# Gaggia MDF or Iberital MC2



## SmnByt (Feb 23, 2015)

Hi,

I have the choice of one of these two...

In your opinion which would you go for and why

Cheers

Simon


----------



## froggystyle (Oct 30, 2013)

MC2, although they suck also, but are ok as starters.

Isnt the MDF stepped?


----------



## SmnByt (Feb 23, 2015)

yes the MDF is stepped, I assume that's not a particularly good thing??


----------



## froggystyle (Oct 30, 2013)

Nope, you cant fine dial your grinds.

Whats your budget?


----------



## MartinB (May 8, 2011)

I've used an MC2, had it for a year and it was great with my Classic! Ideal grinder for a starter and it enables you to get at least one variable to remain consistent.

My brother has used an MDF for about 3 years and loves it.

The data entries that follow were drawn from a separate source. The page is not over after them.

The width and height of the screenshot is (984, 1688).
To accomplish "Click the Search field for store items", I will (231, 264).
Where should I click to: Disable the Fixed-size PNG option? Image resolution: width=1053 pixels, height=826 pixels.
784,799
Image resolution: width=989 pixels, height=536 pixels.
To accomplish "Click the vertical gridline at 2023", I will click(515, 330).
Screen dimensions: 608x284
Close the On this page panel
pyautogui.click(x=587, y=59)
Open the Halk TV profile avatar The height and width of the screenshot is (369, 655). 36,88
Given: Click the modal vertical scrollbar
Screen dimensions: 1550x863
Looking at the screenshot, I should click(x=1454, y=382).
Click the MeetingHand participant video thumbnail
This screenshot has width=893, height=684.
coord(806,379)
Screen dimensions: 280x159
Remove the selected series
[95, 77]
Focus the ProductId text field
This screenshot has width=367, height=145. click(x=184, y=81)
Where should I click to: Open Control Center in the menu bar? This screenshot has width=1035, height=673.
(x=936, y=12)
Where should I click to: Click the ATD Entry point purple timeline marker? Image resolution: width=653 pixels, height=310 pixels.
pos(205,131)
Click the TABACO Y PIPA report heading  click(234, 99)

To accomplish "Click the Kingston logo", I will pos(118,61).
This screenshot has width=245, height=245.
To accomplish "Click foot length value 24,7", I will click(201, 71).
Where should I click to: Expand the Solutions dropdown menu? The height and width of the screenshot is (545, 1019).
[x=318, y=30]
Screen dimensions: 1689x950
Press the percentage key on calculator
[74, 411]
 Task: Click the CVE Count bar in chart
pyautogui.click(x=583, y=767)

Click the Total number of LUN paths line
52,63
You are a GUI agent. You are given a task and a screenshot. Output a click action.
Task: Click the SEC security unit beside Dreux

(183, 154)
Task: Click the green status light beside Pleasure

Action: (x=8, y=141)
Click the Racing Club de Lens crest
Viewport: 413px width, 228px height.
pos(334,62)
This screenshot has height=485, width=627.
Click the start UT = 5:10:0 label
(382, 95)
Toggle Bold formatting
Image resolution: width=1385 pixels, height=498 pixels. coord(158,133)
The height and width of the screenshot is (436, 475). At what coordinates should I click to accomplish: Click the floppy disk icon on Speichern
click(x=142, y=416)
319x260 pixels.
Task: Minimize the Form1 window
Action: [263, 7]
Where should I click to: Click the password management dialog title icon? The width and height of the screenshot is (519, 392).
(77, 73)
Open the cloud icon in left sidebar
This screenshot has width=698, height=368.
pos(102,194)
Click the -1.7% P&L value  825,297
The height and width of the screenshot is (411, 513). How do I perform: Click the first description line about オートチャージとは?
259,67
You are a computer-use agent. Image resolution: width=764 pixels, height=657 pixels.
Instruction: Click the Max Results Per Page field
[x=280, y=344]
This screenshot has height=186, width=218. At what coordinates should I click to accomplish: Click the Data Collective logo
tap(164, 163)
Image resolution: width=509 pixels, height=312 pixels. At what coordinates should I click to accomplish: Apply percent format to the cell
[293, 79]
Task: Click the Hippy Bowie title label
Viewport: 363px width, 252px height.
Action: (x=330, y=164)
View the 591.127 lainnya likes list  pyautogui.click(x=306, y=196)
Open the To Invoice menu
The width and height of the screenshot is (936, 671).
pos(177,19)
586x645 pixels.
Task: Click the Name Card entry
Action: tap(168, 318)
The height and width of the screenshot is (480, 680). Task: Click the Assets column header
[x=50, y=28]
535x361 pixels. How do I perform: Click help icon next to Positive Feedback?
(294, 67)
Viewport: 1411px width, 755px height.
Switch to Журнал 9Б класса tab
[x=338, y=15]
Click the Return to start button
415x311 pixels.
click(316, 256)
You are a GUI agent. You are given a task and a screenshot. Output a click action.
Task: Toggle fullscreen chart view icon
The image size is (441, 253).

My advice: MC2 (from personal experience)


----------



## SmnByt (Feb 23, 2015)

excellent, thank you very much guys.

Max budget of about £200


----------



## Eyedee (Sep 13, 2010)

SmnByt said:


> excellent, thank you very much guys.
> 
> Max budget of about £200


Keep your eyes open for a Mignon they sometimes come up at in that budget.

Ian


----------



## froggystyle (Oct 30, 2013)

Save another 60 ....

http://www.ebay.co.uk/itm/Q98Q-EUREKA-Mignon-coffee-grinder-260-/291379826594?pt=LH_DefaultDomain_3&hash=item43d7974fa2


----------



## Jumbo Ratty (Jan 12, 2015)

I think looks should come into it too, and on that basis if all things are even I would go for the Iberital MC2


----------



## Rhys (Dec 21, 2014)

Don't know how the RR45 compares, they go for around £150 on fleabay.. I haven't used anything else so can't compare.


----------



## SmnByt (Feb 23, 2015)

froggystyle said:


> Save another 60 ....
> 
> http://www.ebay.co.uk/itm/Q98Q-EUREKA-Mignon-coffee-grinder-260-/291379826594?pt=LH_DefaultDomain_3&hash=item43d7974fa2


I can stretch to the £260, 4-6 weeks delivery time though....


----------



## SmnByt (Feb 23, 2015)

Jumbo Ratty said:


> I think looks should come into it too, and on that basis if all things are even I would go for the Iberital MC2


I'm not bothered about the looks to be fair


----------



## SmnByt (Feb 23, 2015)

How about this one??

http://www.bellabarista.co.uk/eureka-mignon-instantaneo-grinder-auto-manual-matt-black.html

That's out of stock..


----------



## froggystyle (Oct 30, 2013)

SmnByt said:


> I can stretch to the £260, 4-6 weeks delivery time though....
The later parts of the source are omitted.